Viene repitiendo el procurador general que los animales no son titulares de derechos. Y tiene toda la razón. Como bien se describe en su concepto, ni de la jurisprudencia colombiana ni de los tratados de protección del medio ambiente suscritos por nuestro país “se desprende de forma alguna que los animales sean seres iguales en dignidad a los seres humanos” y, por lo tanto, no son sujetos de derecho.
Eso es, sin discusión alguna, lo que dice la ley. La misma ley que, por otra parte, en diversas épocas y lugares, desconoció como sujetos de derecho, por ejemplo, a los negros y a las mujeres.

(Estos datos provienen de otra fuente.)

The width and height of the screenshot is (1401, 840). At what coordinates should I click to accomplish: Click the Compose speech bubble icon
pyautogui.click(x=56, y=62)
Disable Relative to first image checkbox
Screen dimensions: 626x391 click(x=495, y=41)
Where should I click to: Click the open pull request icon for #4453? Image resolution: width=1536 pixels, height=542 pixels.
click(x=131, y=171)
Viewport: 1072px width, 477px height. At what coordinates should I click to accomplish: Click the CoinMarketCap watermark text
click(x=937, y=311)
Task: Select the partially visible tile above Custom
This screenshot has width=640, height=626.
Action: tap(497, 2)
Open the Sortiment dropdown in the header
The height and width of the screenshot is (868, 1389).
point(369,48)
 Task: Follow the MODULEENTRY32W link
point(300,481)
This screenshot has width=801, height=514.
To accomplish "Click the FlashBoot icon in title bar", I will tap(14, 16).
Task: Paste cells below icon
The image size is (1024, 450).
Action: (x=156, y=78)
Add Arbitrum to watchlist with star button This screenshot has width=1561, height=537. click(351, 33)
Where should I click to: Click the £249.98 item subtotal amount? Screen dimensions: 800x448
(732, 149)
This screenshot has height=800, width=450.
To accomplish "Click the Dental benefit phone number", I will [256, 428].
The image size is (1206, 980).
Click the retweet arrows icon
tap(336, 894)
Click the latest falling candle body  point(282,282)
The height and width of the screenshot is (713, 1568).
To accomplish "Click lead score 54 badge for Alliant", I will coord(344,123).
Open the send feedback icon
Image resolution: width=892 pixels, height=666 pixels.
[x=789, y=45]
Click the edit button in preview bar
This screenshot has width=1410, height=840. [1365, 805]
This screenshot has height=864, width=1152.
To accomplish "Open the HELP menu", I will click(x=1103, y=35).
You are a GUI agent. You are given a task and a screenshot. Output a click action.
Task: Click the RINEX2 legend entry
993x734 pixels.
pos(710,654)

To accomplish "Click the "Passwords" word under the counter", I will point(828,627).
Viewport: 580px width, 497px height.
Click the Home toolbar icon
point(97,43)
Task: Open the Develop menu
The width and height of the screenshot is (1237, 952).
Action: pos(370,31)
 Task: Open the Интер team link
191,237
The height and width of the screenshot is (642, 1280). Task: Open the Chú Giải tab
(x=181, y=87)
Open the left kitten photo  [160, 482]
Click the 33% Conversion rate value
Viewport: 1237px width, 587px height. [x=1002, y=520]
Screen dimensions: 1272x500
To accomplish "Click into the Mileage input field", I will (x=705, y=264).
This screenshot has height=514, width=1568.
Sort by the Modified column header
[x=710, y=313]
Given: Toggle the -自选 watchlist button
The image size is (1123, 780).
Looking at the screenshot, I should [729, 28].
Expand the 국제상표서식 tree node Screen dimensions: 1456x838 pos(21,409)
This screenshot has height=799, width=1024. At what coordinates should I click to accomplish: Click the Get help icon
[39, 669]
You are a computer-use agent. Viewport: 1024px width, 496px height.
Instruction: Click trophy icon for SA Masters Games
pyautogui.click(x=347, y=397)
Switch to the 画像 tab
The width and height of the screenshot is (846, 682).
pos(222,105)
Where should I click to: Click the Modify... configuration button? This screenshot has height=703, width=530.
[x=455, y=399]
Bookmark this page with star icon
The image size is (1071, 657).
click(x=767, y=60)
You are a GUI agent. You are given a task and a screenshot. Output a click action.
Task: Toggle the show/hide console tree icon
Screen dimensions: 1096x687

Sin embargo y por fortuna,
la ley no define la totalidad de las relaciones entre los seres
Sin embargo y por fortuna, la ley no define la totalidad de las relaciones entre los seres. No existe un decreto, por ejemplo, que obligue a dar un vaso de agua a quien tiene sed o que imponga darle la mano a una anciana mientras cruza la calle. Y no existe porque es innecesario. Los seres humanos poseemos, unos más, otros menos, la maravillosa posibilidad de experimentar lo que filósofos y psicólogos denominan alteridad: esa asombrosa cualidad de ponernos en el lugar del otro.
Solo los seres humanos tenemos la capacidad de sentir el dolor ajeno como propio. Solo nosotros experimentamos la conmiseración. Solo a los homínidos de la subespecie Homo sapiens sapiens nos es dada la posibilidad de sentir el sufrimiento no propio. Y es esa cualidad la que, desde los puntos de vista ético y moral, nos separa definitivamente del resto de animales.
La paradoja en la que incurren quienes, como el procurador Ordóñez, defienden a rajatabla y amparados en las leyes la superioridad humana, es la siguiente: regir nuestra relación con los animales amparados solo en los mandatos de la ley es renunciar a hacerlo desde la empatía, la única cualidad que efectivamente nos hace superiores a ellos.